• **Description of the task**
The expected output is a copy of every line in the records with the string "give".

• **Records to use**
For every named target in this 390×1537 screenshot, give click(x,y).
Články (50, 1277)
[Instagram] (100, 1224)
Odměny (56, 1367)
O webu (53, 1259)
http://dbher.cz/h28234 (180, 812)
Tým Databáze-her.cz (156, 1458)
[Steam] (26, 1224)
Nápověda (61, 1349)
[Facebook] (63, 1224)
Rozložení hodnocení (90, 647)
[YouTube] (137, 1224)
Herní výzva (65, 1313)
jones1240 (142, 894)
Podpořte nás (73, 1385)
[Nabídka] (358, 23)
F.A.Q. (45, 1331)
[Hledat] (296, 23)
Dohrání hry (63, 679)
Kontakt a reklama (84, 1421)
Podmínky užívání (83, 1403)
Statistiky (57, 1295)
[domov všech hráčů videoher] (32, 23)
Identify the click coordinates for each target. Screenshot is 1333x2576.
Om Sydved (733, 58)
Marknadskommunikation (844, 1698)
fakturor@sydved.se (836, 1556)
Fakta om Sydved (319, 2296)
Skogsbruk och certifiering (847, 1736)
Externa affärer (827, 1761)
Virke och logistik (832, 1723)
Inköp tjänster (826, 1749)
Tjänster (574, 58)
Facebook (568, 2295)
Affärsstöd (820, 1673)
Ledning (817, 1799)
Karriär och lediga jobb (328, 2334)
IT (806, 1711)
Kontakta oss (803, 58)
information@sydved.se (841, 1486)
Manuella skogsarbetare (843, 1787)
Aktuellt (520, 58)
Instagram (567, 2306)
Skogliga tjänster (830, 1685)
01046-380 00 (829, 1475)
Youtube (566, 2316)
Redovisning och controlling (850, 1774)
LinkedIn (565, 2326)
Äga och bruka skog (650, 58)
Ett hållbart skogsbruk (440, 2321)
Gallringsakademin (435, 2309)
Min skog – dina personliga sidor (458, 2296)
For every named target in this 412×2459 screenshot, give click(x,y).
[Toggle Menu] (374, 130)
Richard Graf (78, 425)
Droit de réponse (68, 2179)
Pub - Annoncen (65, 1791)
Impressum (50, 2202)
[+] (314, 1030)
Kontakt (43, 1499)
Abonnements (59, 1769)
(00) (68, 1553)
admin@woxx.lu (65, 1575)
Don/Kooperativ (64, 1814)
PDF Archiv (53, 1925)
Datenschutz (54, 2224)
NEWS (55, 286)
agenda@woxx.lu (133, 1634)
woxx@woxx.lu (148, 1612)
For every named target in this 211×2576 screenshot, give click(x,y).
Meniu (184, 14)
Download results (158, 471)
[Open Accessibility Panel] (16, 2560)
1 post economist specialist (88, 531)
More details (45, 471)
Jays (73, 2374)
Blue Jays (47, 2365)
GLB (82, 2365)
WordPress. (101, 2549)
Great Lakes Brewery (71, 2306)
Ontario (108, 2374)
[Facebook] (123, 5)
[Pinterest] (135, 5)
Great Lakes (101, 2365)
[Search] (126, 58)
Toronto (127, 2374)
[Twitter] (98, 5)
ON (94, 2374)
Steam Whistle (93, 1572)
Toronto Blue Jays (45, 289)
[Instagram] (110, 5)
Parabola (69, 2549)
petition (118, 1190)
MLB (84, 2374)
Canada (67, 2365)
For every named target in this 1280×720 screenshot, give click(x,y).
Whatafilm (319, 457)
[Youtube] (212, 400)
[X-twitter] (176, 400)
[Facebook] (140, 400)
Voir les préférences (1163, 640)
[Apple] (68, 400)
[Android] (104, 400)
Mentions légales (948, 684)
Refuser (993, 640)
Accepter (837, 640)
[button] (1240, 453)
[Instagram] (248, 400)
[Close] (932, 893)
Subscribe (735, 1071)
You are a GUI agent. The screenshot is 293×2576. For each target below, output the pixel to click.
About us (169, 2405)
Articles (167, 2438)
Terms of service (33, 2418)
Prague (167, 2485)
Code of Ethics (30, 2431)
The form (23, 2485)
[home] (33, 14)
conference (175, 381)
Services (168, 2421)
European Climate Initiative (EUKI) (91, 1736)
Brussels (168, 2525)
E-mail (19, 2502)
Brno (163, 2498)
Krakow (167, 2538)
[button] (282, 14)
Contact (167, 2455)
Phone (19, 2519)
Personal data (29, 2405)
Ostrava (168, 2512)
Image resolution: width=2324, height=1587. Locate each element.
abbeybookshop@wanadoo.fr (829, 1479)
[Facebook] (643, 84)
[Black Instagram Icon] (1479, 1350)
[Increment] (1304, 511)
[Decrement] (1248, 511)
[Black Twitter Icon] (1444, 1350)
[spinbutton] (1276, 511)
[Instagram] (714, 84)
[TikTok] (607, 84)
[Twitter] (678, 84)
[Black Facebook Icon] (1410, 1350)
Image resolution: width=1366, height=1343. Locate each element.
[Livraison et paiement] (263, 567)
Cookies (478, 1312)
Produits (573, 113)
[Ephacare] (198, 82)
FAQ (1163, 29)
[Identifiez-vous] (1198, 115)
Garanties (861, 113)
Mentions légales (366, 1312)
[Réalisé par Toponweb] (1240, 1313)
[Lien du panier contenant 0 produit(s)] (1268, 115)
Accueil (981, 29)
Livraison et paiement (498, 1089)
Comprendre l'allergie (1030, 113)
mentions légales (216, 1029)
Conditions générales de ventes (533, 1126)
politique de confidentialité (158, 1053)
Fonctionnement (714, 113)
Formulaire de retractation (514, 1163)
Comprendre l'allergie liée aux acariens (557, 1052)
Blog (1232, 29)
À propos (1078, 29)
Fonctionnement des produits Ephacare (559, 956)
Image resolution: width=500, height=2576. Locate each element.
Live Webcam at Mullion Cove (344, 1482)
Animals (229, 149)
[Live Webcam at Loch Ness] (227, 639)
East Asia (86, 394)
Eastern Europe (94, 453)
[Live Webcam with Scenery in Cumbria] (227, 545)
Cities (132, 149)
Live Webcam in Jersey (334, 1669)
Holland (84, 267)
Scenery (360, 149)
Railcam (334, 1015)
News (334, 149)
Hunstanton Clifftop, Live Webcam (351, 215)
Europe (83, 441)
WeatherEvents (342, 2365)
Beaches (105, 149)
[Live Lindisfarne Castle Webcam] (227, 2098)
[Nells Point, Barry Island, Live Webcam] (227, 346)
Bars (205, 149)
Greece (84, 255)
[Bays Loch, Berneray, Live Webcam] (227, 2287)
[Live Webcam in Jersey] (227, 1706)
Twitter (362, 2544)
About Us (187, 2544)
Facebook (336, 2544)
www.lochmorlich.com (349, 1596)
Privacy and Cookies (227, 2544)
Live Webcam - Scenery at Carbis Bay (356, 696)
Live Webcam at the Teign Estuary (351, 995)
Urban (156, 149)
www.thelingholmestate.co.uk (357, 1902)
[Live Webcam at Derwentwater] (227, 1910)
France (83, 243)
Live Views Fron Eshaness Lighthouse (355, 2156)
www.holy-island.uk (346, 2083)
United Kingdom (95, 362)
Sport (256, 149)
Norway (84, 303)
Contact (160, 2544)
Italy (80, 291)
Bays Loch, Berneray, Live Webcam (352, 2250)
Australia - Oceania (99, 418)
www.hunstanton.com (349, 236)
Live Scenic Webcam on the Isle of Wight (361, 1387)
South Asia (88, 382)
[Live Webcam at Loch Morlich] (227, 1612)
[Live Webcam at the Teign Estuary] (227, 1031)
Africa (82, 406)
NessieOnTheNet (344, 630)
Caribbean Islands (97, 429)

• **Task result**
For every named target in this 390×1537 screenshot, give click(x,y).
For every named target in this 412×2459 screenshot, give click(x,y).
For every named target in this 211×2576 screenshot, give click(x,y).
For every named target in this 1280×720 screenshot, give click(x,y).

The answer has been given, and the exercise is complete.